If it is passed by regulators, the soya oil would become the first beneficial food to be produced by genetic modification. It is much further ahead in development than the GM tomatoes announced last week by scientists at the John Innes Centre in Norwich, which are rich in an antioxidant thought to have anticancer properties. The tomato has so far been tested only on mice, but the soya has completed a trial, led by William Harris, professor of medicine at the University of South Dakota, on 33 volunteers.
The study, published in the journal Lipids, found that the GM soya oil increased the “omega3 index” in the participants’ blood from an average of 4 per cent to 5 per cent. Such a change, which was not seen in people taking normal soya oil, would be associated with a drop of about 50 per cent in the risk of heart attacks, Professor Harris said.

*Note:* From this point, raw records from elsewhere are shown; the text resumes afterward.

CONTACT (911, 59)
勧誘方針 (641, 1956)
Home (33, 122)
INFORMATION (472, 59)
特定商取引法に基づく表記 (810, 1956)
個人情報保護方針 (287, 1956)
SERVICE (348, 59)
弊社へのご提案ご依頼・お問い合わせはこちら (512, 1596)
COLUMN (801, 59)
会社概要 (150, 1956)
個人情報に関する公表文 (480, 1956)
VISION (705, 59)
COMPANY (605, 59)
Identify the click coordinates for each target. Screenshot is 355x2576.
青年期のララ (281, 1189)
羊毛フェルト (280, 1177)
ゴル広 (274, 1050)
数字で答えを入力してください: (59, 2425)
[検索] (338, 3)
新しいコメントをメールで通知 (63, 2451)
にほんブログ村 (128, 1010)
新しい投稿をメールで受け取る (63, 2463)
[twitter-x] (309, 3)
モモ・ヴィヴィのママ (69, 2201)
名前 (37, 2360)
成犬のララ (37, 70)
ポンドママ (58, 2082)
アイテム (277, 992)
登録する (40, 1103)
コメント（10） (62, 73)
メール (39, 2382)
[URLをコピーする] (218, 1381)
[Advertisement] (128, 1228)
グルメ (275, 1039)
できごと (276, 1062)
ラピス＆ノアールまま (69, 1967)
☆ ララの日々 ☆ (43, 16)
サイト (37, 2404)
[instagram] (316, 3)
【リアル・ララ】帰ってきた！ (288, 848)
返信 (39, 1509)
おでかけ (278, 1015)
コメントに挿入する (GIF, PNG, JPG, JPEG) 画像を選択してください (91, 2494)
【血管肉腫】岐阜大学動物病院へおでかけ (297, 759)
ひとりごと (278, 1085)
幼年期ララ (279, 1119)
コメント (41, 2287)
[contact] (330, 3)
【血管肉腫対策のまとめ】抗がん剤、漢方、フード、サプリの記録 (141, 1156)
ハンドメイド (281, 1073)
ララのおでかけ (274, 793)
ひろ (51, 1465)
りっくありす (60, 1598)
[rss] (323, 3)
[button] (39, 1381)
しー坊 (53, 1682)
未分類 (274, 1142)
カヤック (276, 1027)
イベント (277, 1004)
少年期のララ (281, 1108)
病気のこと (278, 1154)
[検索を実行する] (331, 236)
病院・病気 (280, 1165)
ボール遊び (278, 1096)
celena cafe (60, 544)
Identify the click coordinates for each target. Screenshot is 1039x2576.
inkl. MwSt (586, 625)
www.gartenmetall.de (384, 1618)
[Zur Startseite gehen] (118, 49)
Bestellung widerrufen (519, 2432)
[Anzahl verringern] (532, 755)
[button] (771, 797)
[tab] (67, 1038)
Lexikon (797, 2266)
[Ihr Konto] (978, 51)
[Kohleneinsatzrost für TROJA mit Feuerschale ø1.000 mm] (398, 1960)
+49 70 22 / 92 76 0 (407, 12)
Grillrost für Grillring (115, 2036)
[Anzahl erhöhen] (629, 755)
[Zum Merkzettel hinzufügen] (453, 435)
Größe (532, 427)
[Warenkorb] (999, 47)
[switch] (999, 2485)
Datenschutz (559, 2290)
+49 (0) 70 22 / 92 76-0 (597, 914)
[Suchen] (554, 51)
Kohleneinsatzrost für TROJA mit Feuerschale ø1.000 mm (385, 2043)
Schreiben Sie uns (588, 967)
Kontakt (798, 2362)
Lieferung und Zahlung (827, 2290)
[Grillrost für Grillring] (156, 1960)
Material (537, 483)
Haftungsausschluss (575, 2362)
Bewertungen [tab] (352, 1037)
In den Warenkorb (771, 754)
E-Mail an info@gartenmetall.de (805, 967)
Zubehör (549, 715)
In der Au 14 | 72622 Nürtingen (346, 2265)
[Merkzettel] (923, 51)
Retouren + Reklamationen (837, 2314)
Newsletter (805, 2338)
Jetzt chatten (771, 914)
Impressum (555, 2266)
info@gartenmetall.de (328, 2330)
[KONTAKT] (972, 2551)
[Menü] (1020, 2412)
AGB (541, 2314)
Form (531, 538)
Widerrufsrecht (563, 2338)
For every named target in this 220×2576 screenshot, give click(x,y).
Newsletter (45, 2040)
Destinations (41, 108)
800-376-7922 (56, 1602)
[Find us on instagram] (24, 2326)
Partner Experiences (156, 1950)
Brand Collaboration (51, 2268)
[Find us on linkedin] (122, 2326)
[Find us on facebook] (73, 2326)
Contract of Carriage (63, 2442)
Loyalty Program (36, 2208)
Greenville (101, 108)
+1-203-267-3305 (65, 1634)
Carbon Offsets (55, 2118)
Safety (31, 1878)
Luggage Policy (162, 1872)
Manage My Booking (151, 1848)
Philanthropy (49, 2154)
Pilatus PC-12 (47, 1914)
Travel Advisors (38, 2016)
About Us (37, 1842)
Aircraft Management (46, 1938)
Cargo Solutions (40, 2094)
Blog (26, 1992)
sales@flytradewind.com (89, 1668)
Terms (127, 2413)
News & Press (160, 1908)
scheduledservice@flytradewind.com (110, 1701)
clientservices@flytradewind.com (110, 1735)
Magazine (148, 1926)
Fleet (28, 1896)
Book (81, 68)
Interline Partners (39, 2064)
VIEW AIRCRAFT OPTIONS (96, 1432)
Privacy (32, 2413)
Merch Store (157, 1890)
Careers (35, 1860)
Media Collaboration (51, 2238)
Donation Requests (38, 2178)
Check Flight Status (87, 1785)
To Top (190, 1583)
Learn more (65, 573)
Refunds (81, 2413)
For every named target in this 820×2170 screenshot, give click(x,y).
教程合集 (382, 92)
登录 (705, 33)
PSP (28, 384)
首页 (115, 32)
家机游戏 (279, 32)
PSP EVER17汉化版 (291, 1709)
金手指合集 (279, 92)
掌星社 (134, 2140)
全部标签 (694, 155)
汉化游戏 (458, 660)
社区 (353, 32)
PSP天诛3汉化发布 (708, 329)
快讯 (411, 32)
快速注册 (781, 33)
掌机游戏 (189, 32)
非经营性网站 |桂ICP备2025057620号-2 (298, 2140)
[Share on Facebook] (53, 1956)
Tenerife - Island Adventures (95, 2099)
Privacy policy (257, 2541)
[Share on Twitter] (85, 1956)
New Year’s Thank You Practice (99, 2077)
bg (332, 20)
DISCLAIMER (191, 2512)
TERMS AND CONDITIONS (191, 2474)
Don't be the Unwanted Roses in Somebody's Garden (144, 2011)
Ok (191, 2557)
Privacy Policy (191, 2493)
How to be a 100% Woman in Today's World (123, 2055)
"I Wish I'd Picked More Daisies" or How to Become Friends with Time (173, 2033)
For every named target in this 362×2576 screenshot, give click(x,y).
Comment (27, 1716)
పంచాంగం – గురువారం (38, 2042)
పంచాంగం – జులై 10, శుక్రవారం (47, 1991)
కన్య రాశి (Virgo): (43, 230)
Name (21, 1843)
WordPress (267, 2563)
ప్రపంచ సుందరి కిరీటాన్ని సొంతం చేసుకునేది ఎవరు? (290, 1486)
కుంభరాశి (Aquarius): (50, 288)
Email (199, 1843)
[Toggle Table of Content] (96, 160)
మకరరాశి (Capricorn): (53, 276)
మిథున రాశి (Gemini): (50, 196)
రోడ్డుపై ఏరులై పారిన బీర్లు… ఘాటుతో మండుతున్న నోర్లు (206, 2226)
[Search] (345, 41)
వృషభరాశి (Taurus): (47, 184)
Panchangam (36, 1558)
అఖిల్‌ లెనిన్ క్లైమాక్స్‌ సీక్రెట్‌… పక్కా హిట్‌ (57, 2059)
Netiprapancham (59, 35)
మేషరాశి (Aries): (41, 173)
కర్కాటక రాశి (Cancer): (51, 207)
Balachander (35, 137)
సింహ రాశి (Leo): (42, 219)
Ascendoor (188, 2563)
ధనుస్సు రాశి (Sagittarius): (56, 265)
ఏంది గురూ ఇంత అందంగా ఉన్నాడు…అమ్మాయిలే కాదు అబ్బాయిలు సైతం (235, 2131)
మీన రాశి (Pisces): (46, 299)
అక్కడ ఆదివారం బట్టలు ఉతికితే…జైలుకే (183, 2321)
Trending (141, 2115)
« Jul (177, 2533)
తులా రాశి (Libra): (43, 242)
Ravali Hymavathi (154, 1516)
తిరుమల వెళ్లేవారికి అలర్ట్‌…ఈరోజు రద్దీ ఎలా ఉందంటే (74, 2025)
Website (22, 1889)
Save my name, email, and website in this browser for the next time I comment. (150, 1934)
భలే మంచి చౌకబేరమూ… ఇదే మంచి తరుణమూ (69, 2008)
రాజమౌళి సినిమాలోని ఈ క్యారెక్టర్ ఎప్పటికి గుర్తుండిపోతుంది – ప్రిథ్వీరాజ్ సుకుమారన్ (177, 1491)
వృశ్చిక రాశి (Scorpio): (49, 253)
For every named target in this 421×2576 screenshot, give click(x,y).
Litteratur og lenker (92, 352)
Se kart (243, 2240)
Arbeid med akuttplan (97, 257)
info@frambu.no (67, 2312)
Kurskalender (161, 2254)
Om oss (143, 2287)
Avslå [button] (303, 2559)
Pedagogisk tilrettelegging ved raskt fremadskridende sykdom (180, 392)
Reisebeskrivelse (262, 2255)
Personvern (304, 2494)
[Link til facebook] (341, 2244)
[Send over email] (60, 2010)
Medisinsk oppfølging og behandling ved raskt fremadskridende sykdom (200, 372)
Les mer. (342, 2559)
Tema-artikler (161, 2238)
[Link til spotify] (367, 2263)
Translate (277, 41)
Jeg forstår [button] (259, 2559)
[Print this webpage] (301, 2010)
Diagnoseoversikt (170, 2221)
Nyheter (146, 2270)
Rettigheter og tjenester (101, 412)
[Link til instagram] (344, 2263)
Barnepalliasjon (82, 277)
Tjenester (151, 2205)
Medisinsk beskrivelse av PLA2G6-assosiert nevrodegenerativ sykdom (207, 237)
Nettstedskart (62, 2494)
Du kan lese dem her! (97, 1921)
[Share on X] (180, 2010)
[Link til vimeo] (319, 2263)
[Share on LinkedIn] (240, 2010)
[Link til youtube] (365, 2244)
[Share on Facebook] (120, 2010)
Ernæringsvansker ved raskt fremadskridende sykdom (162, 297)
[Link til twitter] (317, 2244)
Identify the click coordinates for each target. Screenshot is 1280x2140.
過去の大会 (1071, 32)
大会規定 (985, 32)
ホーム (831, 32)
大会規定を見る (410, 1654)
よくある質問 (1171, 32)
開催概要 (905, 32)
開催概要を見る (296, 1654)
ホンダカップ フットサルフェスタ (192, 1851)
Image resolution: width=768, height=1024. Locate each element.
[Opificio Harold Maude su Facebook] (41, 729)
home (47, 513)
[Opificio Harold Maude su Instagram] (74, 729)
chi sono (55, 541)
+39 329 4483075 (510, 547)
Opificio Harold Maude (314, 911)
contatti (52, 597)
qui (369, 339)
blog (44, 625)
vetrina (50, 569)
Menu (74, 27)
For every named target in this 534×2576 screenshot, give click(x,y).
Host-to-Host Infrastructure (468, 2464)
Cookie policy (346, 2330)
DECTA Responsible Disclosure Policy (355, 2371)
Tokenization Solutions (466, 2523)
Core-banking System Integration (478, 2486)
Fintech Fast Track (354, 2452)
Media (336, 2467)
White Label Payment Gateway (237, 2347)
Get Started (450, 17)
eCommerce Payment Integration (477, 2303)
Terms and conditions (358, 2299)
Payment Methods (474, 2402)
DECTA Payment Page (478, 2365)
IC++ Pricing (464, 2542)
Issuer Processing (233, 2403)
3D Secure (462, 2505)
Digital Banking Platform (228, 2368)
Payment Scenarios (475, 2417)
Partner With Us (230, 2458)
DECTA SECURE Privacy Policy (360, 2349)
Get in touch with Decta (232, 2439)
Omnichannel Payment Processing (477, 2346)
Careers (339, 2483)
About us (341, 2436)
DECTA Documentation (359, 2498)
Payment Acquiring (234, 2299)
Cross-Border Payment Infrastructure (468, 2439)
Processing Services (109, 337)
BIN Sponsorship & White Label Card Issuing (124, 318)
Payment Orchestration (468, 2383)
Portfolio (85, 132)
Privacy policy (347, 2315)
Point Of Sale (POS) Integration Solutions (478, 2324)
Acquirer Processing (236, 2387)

“We saw these effects in our subjects after just a few weeks. I can imagine that, if you got this into the food supply and people were eating it year after year, you do have an opportunity to raise omega3 levels in the blood.”
Professor Harris is now conducting a larger study, involving 250 volunteers, which will finish next month. He will also test food products containing the soya oil as they are developed.
The two long-chain omega3 fatty acids required by the body are eicosapentaenoic acid and docosahexaenoic acid. They are produced by algae and enter the human food chain through the fish that feed on them. The GM soya is enhanced with fungal and plant genes.